--- Your task ---
The records below hold a stretch from the line with "How do I perform: Click the crime" through the line with "Follow the second"; return exactly those lines, ends included, and nothing more.

Collected data entries

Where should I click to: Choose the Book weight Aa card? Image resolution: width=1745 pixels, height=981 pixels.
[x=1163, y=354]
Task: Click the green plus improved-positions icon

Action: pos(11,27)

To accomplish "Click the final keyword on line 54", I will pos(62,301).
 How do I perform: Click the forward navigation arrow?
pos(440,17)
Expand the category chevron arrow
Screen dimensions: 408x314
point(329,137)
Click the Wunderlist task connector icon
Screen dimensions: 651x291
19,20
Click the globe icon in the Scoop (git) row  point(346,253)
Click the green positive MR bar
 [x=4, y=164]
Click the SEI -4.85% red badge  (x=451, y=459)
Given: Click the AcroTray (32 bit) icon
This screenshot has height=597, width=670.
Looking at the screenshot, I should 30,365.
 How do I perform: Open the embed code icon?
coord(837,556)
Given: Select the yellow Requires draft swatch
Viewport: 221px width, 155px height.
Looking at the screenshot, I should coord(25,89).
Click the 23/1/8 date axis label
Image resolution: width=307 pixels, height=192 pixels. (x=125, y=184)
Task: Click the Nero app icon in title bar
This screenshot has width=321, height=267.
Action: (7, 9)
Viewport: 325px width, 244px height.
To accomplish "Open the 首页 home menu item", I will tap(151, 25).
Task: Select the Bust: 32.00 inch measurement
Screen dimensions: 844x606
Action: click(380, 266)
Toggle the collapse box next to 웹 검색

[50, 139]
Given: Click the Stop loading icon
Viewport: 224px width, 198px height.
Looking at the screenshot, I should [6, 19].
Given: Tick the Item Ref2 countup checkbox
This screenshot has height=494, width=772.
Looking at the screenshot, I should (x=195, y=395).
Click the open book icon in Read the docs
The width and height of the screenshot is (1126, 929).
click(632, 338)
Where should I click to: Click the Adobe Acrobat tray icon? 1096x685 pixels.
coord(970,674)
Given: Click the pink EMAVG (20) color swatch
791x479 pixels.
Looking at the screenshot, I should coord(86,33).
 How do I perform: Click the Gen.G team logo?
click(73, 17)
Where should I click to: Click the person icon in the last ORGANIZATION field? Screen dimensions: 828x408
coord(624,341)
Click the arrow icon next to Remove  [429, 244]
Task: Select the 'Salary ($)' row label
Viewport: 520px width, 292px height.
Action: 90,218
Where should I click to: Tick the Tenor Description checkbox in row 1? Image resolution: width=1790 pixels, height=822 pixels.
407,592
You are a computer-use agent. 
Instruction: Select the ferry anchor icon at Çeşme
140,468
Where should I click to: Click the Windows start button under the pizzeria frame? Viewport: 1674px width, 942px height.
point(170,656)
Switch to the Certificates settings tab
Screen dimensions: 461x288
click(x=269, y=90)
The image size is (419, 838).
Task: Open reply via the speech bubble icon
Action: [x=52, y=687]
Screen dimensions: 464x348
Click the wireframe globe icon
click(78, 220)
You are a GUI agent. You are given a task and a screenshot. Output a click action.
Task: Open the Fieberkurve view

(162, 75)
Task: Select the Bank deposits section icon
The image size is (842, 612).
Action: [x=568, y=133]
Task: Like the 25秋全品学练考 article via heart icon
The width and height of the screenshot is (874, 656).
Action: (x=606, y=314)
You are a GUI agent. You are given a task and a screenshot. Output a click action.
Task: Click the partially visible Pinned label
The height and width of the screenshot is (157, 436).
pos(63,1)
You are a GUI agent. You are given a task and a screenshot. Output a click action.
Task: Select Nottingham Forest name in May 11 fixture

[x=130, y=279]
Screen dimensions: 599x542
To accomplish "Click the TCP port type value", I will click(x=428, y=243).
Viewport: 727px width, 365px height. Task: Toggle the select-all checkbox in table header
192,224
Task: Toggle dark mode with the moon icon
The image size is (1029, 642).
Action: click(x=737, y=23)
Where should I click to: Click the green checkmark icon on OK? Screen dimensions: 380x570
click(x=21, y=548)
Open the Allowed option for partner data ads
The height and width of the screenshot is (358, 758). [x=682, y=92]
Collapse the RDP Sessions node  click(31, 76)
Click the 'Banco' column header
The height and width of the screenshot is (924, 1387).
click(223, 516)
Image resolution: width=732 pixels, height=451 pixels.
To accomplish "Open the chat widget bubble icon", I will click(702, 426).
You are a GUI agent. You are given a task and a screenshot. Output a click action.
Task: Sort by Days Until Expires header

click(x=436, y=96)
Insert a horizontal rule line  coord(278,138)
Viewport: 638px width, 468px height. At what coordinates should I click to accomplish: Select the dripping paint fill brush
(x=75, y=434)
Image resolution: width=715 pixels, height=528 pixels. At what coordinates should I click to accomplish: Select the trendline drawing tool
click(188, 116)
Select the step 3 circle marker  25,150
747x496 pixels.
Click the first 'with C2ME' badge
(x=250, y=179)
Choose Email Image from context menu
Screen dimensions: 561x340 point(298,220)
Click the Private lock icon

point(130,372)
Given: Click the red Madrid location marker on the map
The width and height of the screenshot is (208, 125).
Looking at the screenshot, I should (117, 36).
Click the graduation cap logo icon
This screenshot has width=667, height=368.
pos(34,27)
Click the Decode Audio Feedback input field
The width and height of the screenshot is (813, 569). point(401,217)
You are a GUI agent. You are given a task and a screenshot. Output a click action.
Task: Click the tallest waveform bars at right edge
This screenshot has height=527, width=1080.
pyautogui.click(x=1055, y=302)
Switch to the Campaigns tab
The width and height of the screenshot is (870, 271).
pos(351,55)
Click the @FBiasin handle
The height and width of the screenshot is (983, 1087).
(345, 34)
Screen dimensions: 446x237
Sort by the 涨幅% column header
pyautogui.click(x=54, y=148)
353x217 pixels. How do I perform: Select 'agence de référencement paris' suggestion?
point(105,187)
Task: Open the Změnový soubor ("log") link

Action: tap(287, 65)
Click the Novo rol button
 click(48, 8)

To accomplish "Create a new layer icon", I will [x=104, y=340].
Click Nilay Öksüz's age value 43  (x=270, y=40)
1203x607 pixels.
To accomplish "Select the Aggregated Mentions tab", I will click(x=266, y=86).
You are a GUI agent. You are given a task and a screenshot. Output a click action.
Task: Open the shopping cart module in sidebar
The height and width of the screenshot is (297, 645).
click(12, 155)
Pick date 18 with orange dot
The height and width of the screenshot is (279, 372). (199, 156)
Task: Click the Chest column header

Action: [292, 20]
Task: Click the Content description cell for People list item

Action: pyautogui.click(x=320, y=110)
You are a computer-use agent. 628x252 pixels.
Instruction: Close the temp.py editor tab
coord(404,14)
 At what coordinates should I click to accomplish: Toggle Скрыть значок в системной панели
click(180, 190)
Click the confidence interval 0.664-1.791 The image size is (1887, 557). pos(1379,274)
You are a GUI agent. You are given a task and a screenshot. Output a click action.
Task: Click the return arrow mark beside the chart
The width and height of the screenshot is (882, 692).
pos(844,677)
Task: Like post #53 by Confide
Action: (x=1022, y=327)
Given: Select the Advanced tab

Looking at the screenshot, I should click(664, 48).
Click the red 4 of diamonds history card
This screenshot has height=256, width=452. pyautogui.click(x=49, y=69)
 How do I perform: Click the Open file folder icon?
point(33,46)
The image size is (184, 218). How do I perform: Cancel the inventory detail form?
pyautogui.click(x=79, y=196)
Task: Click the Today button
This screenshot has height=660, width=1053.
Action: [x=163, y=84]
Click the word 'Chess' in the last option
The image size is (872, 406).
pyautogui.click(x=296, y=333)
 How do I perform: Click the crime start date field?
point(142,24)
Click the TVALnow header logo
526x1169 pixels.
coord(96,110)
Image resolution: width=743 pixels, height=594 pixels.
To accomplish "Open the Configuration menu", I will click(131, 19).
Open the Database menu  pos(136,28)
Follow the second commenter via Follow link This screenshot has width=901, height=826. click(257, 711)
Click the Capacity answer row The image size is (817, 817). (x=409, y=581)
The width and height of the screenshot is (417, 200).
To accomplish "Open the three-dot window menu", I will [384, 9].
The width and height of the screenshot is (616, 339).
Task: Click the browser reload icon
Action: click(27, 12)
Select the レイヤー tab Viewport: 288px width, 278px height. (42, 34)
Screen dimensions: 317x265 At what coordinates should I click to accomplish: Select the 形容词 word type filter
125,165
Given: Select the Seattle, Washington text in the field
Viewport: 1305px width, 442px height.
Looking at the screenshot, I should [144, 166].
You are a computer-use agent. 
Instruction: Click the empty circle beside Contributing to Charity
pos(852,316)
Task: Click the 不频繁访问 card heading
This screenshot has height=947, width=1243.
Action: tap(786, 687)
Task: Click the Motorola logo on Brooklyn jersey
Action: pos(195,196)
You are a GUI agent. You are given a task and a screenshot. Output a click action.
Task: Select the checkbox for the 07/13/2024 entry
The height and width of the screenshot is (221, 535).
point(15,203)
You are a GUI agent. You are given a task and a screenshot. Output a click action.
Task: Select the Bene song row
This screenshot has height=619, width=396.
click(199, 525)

--- Result of the exercise ---
 How do I perform: Click the crime start date field?
point(142,24)
Click the TVALnow header logo
526x1169 pixels.
coord(96,110)
Image resolution: width=743 pixels, height=594 pixels.
To accomplish "Open the Configuration menu", I will click(131, 19).
Open the Database menu  pos(136,28)
Follow the second commenter via Follow link This screenshot has width=901, height=826. click(257, 711)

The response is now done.